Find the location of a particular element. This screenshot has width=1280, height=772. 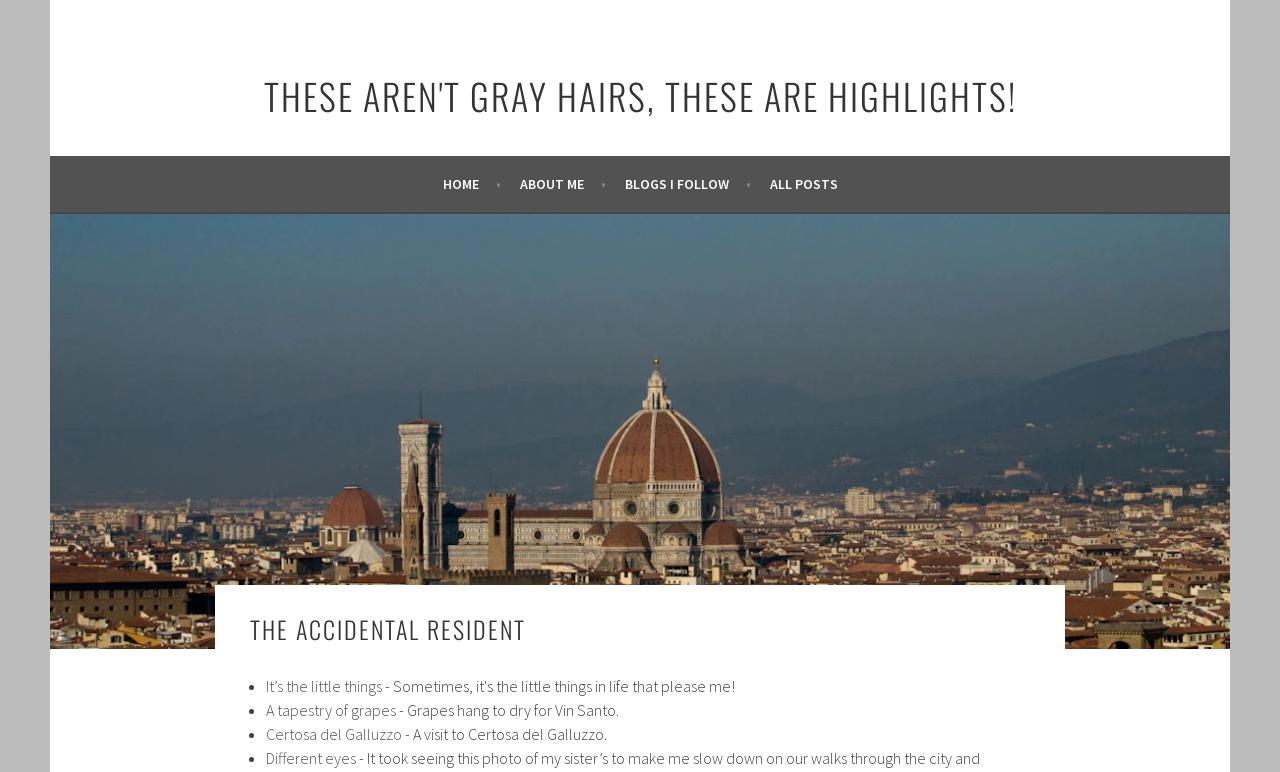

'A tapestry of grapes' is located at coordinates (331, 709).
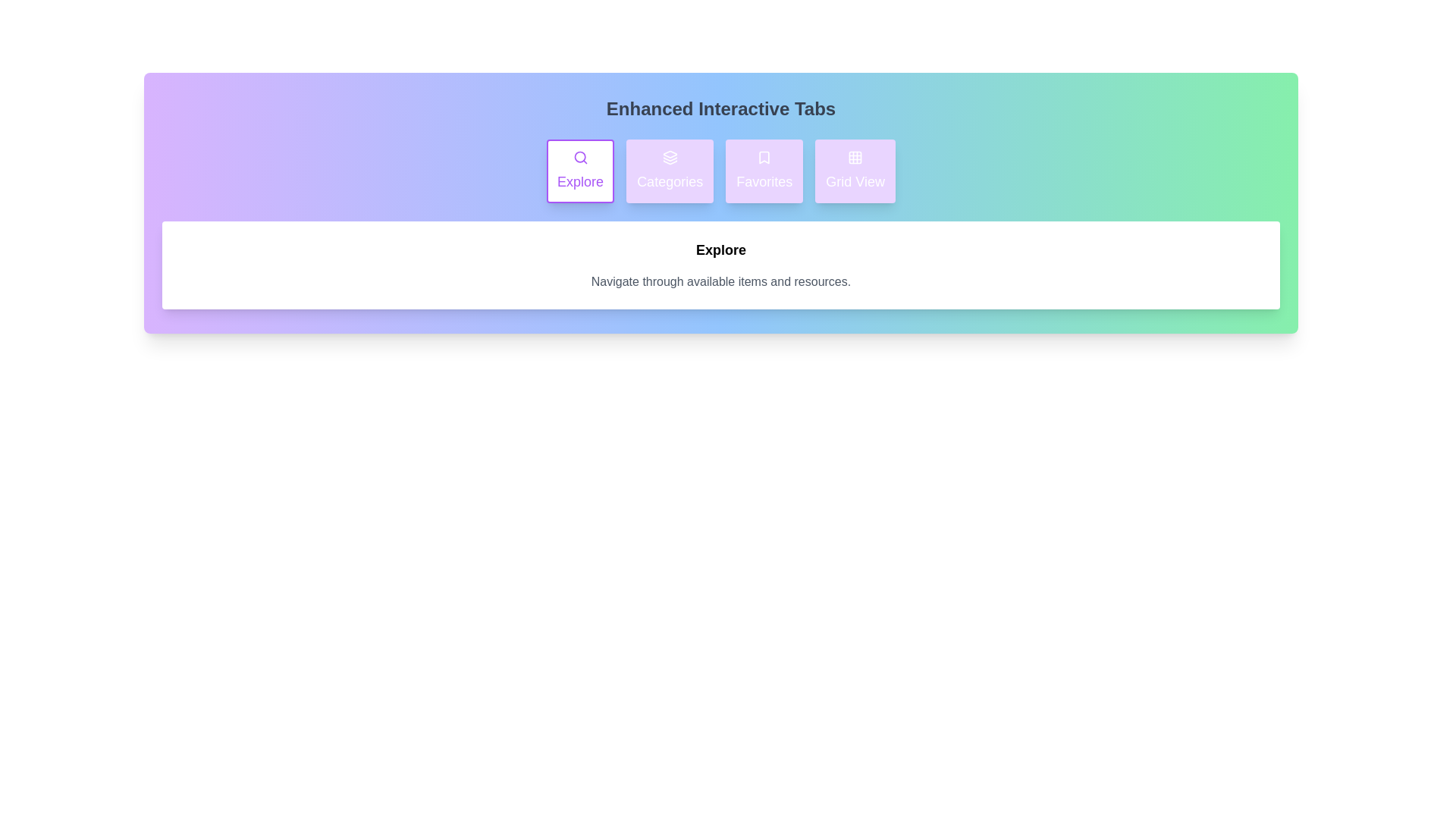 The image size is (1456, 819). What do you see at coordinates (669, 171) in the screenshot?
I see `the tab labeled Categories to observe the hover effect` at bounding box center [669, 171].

----------------------------------------

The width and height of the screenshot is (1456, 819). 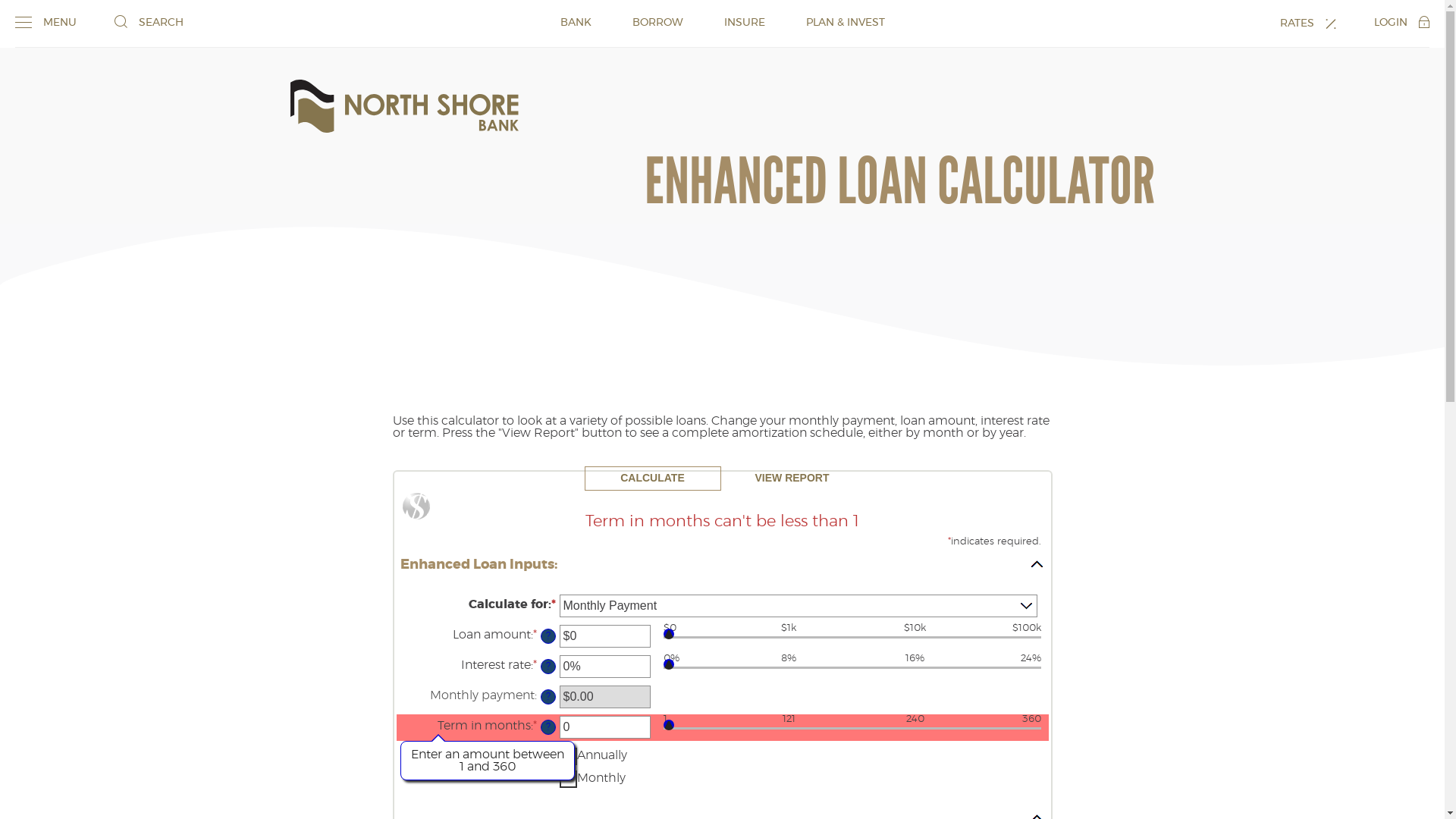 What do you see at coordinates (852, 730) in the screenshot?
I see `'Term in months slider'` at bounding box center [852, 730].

----------------------------------------

§ **Task directions**: Put the lines running from the line with "Find the location" to the line with "center [669, 171].", both included, into a JSON list of strings, one string per line with blank lines left out. Leave the pictures out of the answer.

§ **Exercise solution**:
[
  "Find the location of a particular element. This screenshot has width=1280, height=772. ",
  "'A tapestry of grapes' is located at coordinates (331, 709).",
  " The image size is (1456, 819). What do you see at coordinates (669, 171) in the screenshot?",
  "I see `the tab labeled Categories to observe the hover effect` at bounding box center [669, 171]."
]